_PROMPT_
Please reproduce the rows starting at the line containing "Select the OGG audio format option" and ending at the last row, substituting "image" for "screenshot" and keeping everything else the same. Leave the pictures out of your answer.

---

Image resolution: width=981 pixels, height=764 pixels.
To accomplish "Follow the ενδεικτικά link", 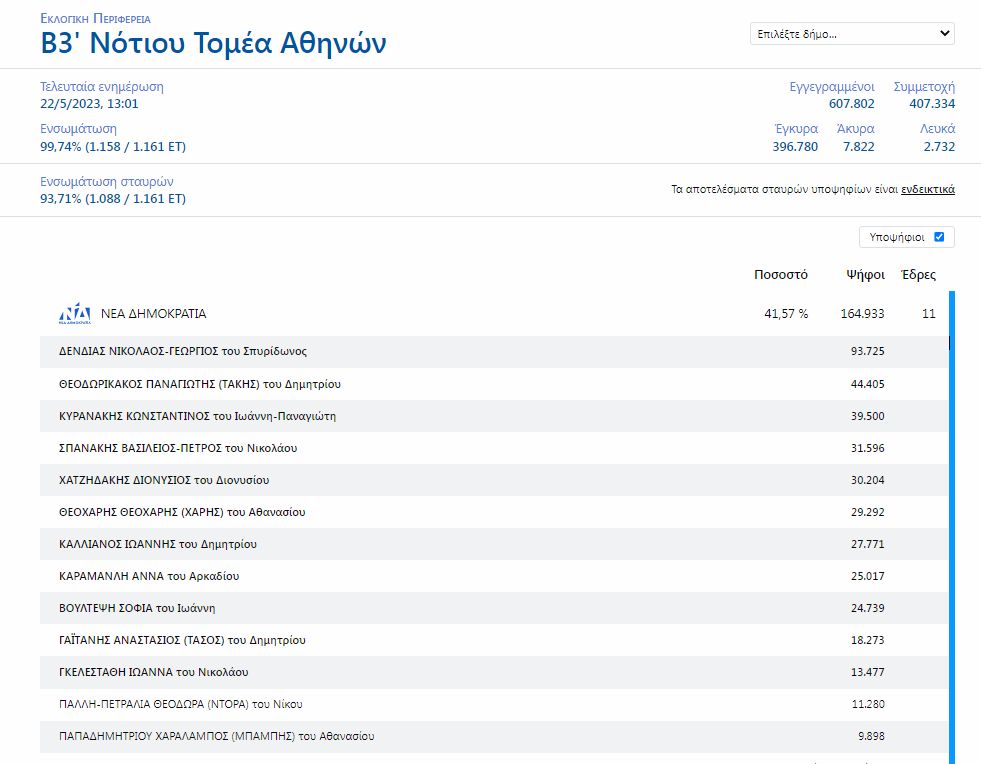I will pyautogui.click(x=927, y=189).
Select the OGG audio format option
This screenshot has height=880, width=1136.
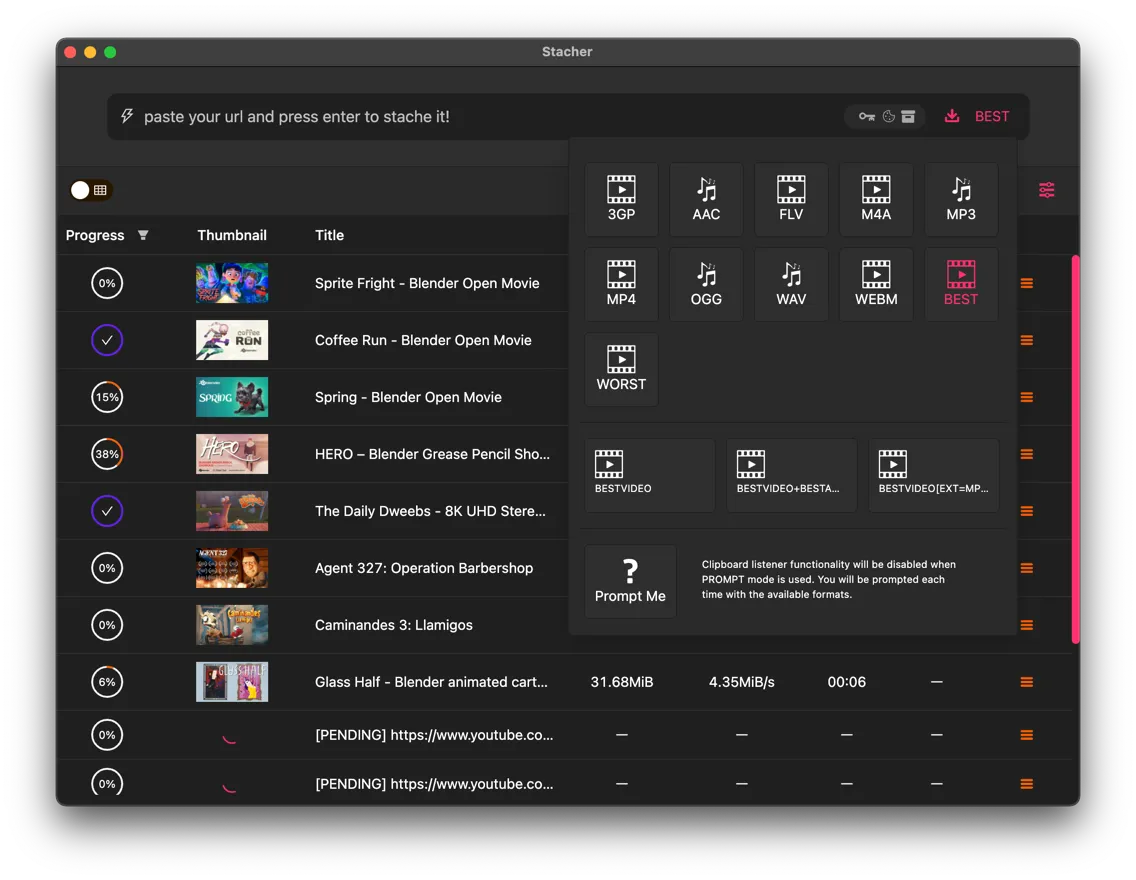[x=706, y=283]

---

_TASK RESPONSE_
Select the OGG audio format option
This image has height=880, width=1136.
[x=706, y=283]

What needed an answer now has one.